[Provided text]:
|---|
PM vows to protect kids

Declaring that too many children are being subjected to heart-rending violence and physical, sexual and emotional abuse, often carried out by family members and other persons they trust, Prime Minister Portia Simpson Miller last night reiterated her Government's commitment to an immediate and firm response.

"Cabinet last week had a lengthy discussion on the matter," Simpson Miller said in a broadcast to the nation focusing on issues affecting children.

"As a result, the Cabinet has approved a submission from the minister of justice to, among other things, prescribe harsher penalties for persons who murder, rape or commit other serious violent offences against children."

The move is one which was first announced by de facto Information Minister Sandrea Falconer last week and requires that the victim's status as a child be treated as an aggravating feature resulting in a harsher sentence on conviction.

Simpson Miller also noted yesterday that Cabinet approved a proposal for those cases to be given priority treatment in the trial list with respect to scheduling and disposal.

"Work is also under way for legislation to be passed to create a new offence of parental neglect. When this comes into effect, a parent whose child is found in circumstances consistent with inadequate parental care and attention can be charged and tried for parental neglect."
|---|
[Aim of the exercise]:
Answer these questions from the article on protecting children:
(a) Whose submission did the Cabinet approve?
(b) Who first announced the move toward harsher penalties?
(c) What new offence is legislation being prepared to create?

[Data provided]:
|---|
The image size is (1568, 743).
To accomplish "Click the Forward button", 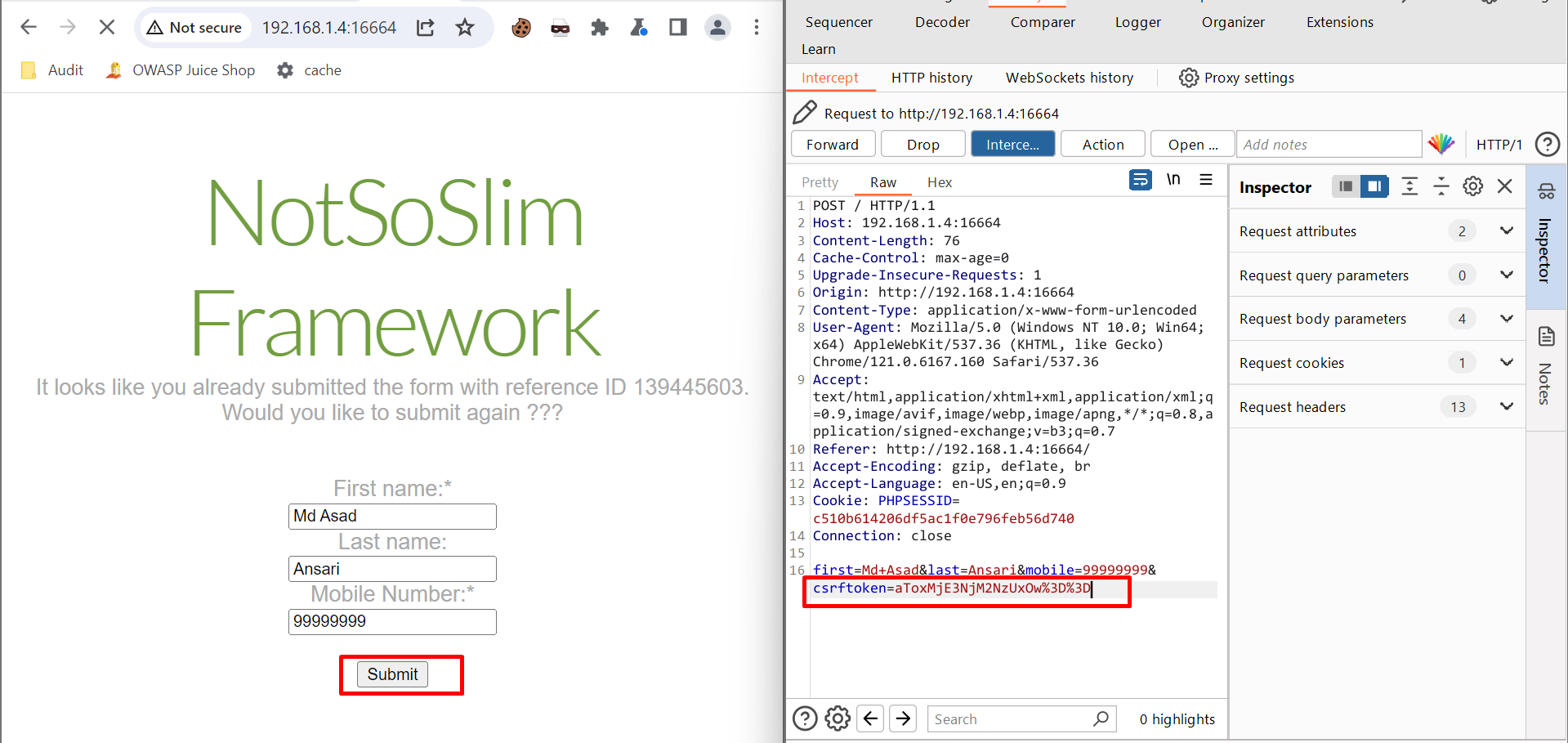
|---|
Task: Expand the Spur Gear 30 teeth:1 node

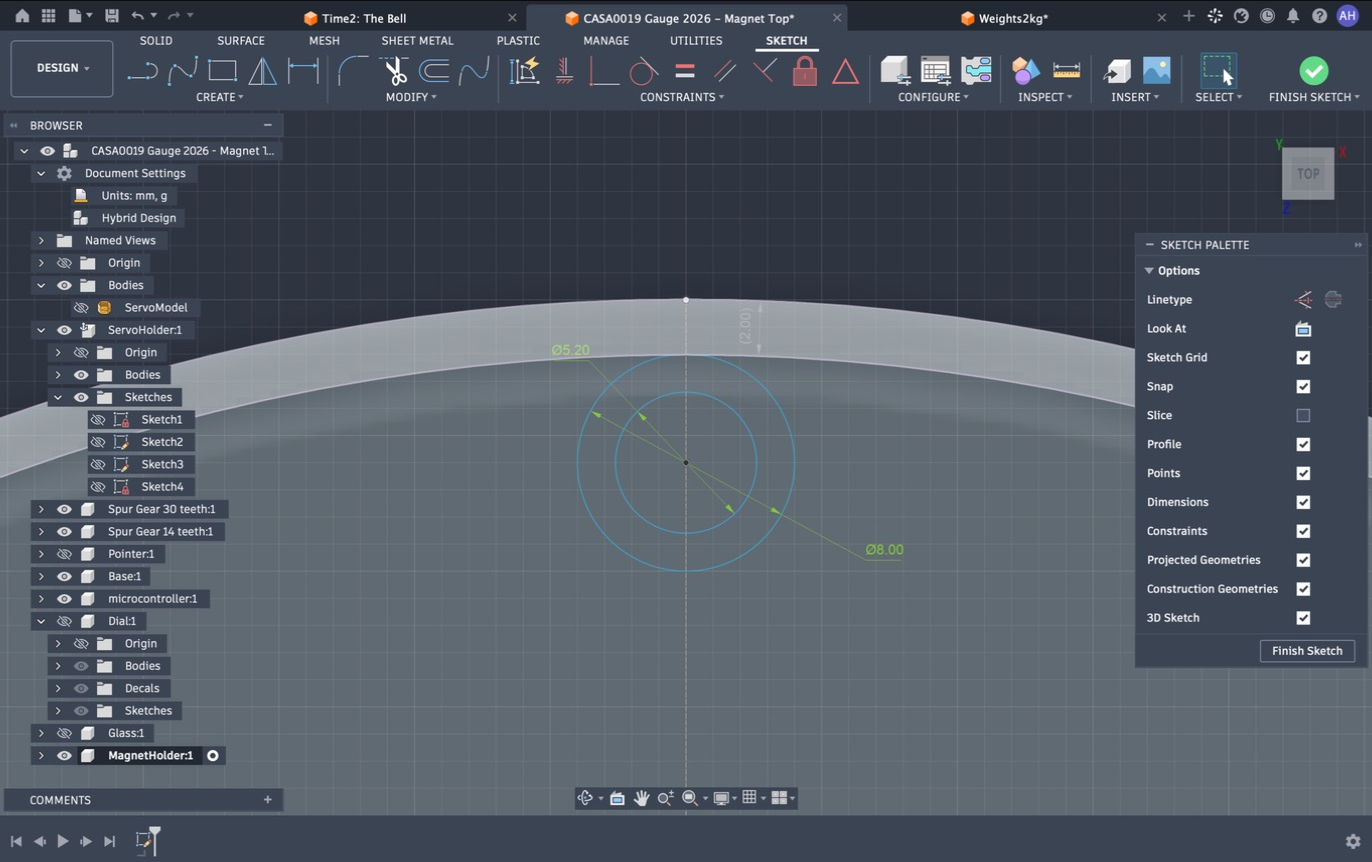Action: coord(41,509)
|---|
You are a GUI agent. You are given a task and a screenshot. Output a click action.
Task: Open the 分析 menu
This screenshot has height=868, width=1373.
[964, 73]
|---|
[Written solution]:
(a) The minister of justice
(b) De facto Information Minister Sandrea Falconer
(c) Parental neglect